• TEXT SEGMENT

In which Greg is not intelligent and Kenny gets bedonged with cerpitudes
Greg says:
Today
Kenny, fair Kenny says:
?
Greg says:
Today we shall..
Kenny, fair Kenny says:
I always wanted to
Greg says:
Address the ultimate question
Kenny, fair Kenny says:
Which is...
Greg says:
I dunno
Kenny, fair Kenny says:
Very HHGTG of you
Greg says:
Sorry. Just one of those days. I just ain’t feeling intelligent
Kenny, fair Kenny says:
On the bright side you are at least consistent
Greg says:
Har-har-harf
Kenny, fair Kenny says:
Plus are referencing the classics
Greg says:
Would you call HHGTG classic?
Kenny, fair Kenny says:
Yes
Greg says:
Its only late 70s
Kenny, fair Kenny says:
People smoked pipes, ate fondue and wore bizarre clothes.
Kenny, fair Kenny says:
Twas a different age
Greg says:
I guess if you use the word twas..
Kenny, fair Kenny says:
42. Ultimate question addressed
Greg says:
Then, geekitude of that comment aside, the subject of geekitude
Kenny, fair Kenny says:
What about it?
Greg says:
Whats better, geek or nerd?
Kenny, fair Kenny says:
Whats the difference?
Greg says:
I dunno
Kenny, fair Kenny says:
You aren’t handling today well are you?
Greg says:
El seemed to think that geeky was good and nerdy was bad.
Greg says:
Possibly the other way round
Kenny, fair Kenny says:
But whats the difference
Greg says:
I still don’t know.

• DATASET SECTION
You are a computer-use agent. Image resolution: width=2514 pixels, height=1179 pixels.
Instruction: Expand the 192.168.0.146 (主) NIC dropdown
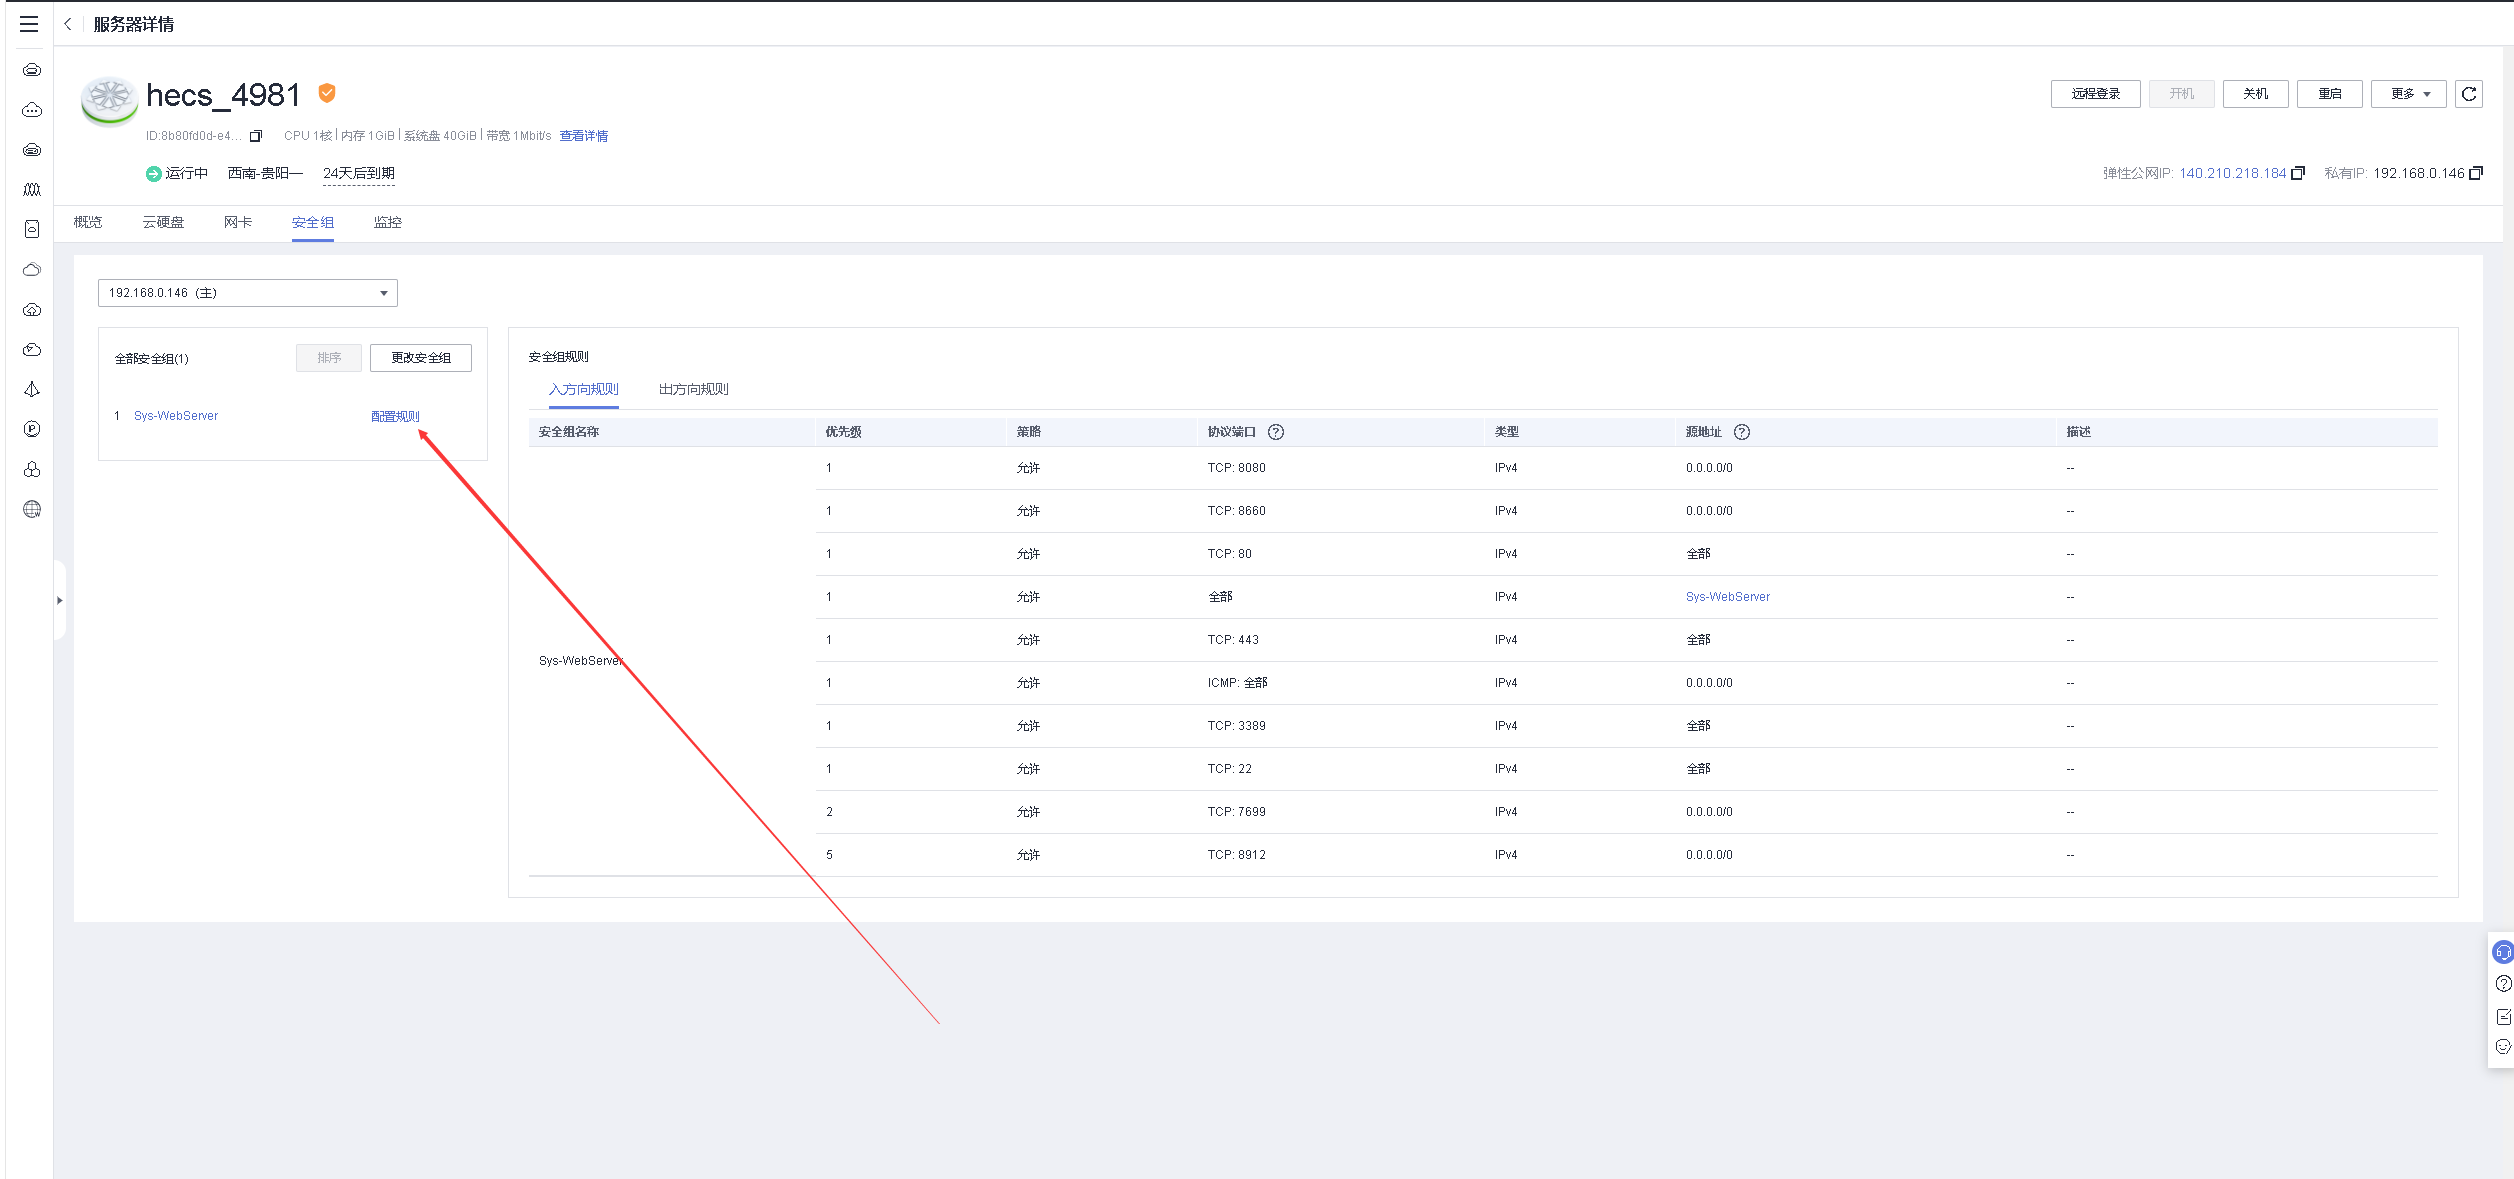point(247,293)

• WHAT THE EXERCISE ASKS
Copy the conversation word for word from "In which Greg" to "Which is...". The listing bears no relation to the conversation.

• EXERCISE ANSWER
In which Greg is not intelligent and Kenny gets bedonged with cerpitudes
Greg says:
Today
Kenny, fair Kenny says:
?
Greg says:
Today we shall..
Kenny, fair Kenny says:
I always wanted to
Greg says:
Address the ultimate question
Kenny, fair Kenny says:
Which is...